→ **WRITTEN EXERCISE**
Reproduce the portion of the blog posts below that starts at the words "I don't play" and ends after the words "A good book.", with no change to wording or punctuation.

→ **SELECTED EXCERPT**
Wednesday, December 8, 2010


I don't play this song anymore so it was fun to hear it again, especially with Jessica and Miranda singing harmonies...if you go to the vimeo link there are more songs from the same concert (I just learned how to cut up videos, yay!)
And this one I wrote for my nephew (he turned 5 yesterday!...):

Friday, November 19, 2010

A perfect day to read

This weekend brings us rain and winds and even a storm, and the perfect excuse to curl up on the daybed with a book. A good book. 

I've been on somewhat of a reading rampage lately, currently enjoying Paul Auster's Brooklyn Follies- which seems to be one of his best recent books, on par with the adventures in mankind of the early ones. So far, even more exciting than Invisible, of which I thought the same thing (and I wasn't disappointed) when I started reading it a few weeks back. 

Another book that kept me reading all day last weekend was Houellebecq's La Carte et le Territoire- which just won the Goncourt prize in France, to great controversy (but don't the French love controversy?). Despite all the bad rep he's garnered with the critics and the press in recent years- not being quite PC enough for Paris' liberal intelligentsia - I still think he wrote yet another great book, one with unexpected depths and layers. One only has to look at his brilliant passages on the nature of creation and art, the fascinating (and hilarious) use of himself and other public figures as characters, or his astute vision of his country only a few years ahead, with a countryside revitalized by tourism and the young eco-entrepreneurs. He's merciless in his analysis of the modern world, yet almost tender when it comes to humanity, but without any sentimentalism. And need I say, it's all extremely well written.

(Have you noticed, I'm actually reading male writers? it had been a while. But I still want another Pagano for Christmas, and a Hélène Bessette is next on my shelf.)

What have you been reading lately?

Friday, November 12, 2010

Expecting to fly

So ecstatic about the Kickstarter project being completed and successful! It was an epic last 24 hours but we made it. Thank you everybody! I feel a little bit like this woman, ready to take flight but still a little afraid:

(photo borrowed from an online friend, source unknown to me...)

Sunday, November 7, 2010

She feeds you tea and oranges

While in New York I got to make music too, not just visit museums (or, ahem, shopping...).

→ **DATA BLOCK**
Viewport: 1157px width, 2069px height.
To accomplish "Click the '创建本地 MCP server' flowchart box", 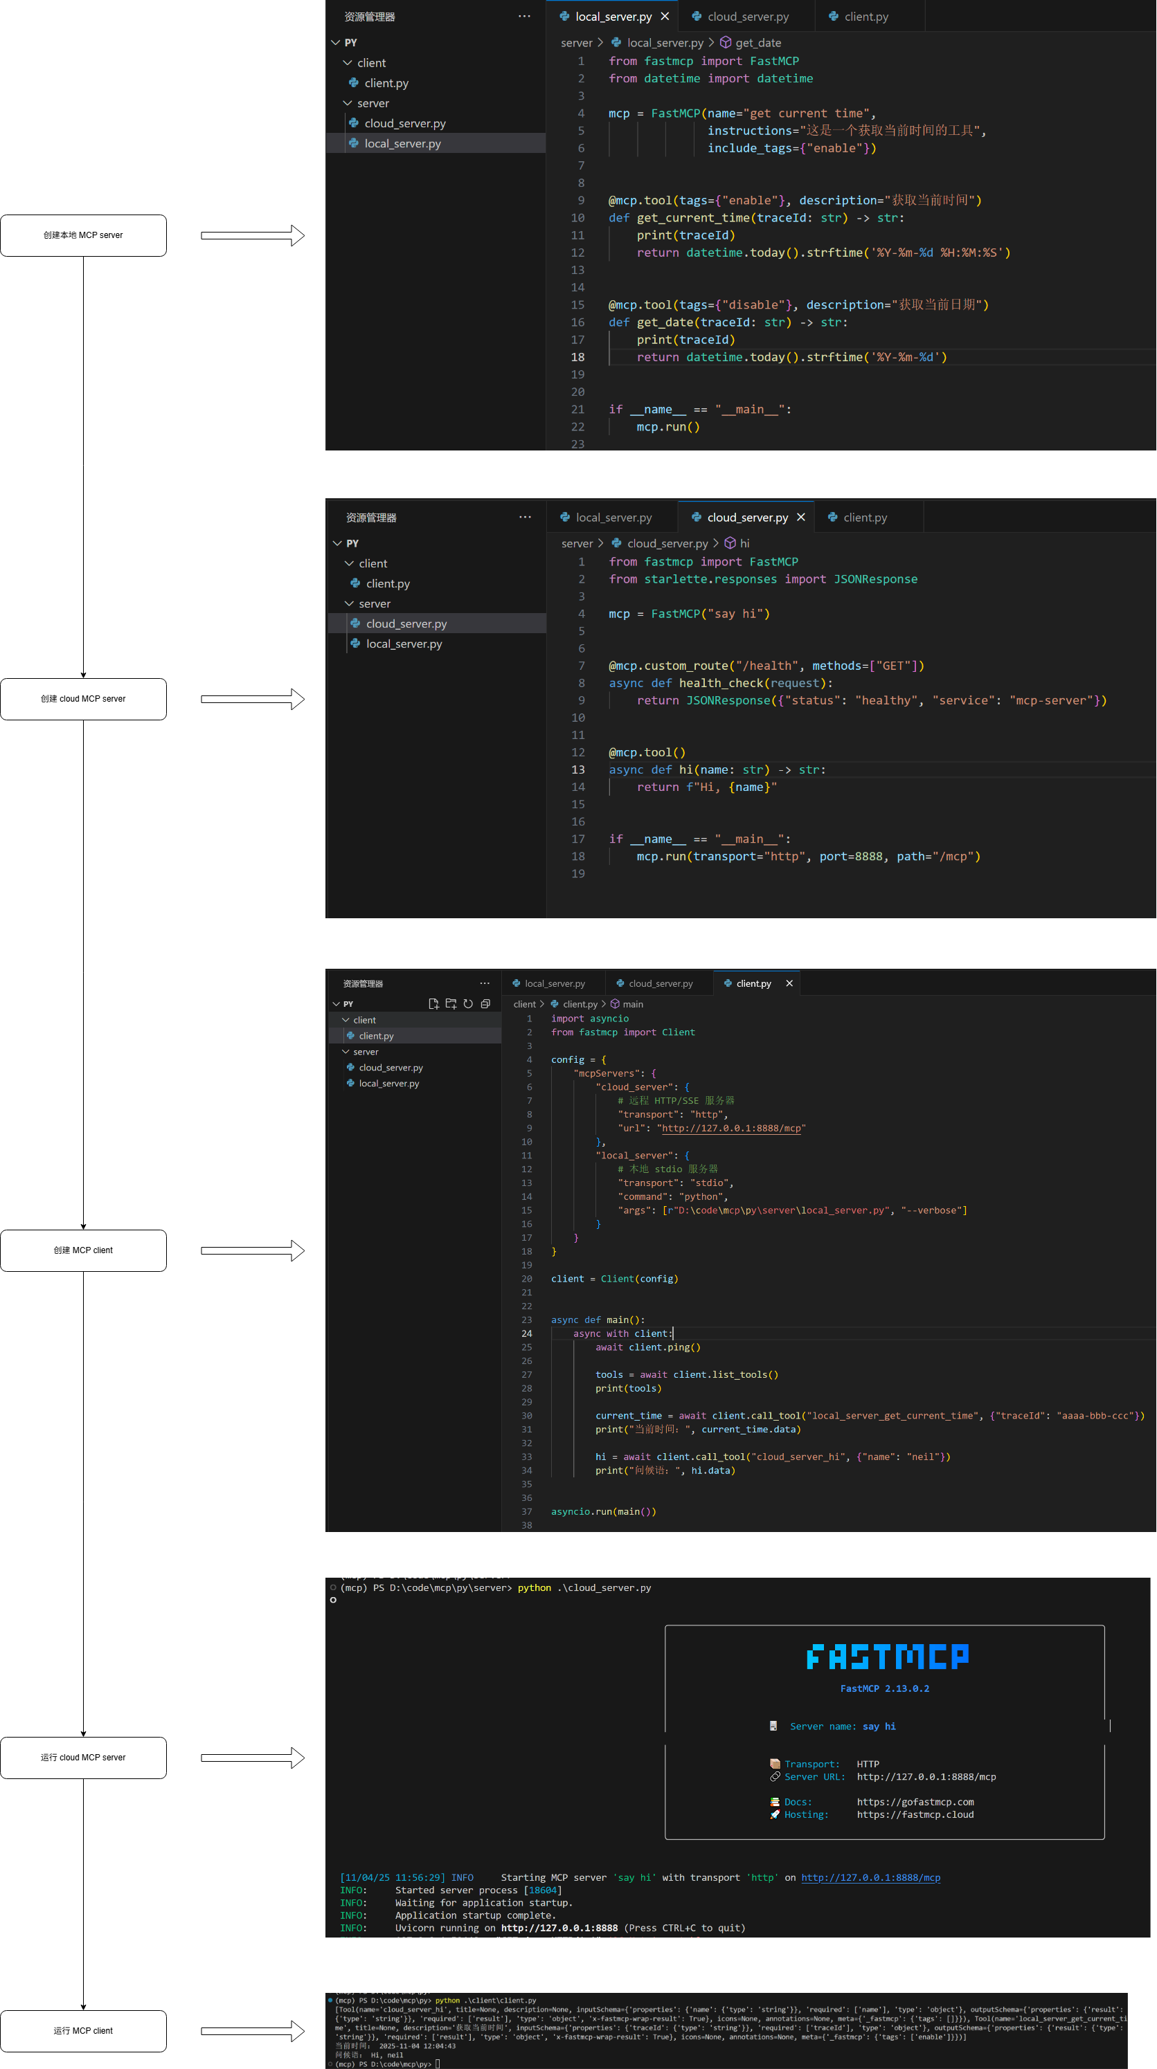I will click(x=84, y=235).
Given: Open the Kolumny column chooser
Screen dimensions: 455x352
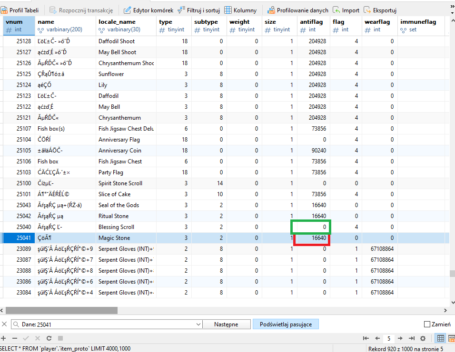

→ **RIGHT ANSWER**
I don't play this song anymore so it was fun to hear it again, especially with Jessica and Miranda singing harmonies...if you go to the vimeo link there are more songs from the same concert (I just learned how to cut up videos, yay!)
And this one I wrote for my nephew (he turned 5 yesterday!...):

Friday, November 19, 2010

A perfect day to read

This weekend brings us rain and winds and even a storm, and the perfect excuse to curl up on the daybed with a book. A good book.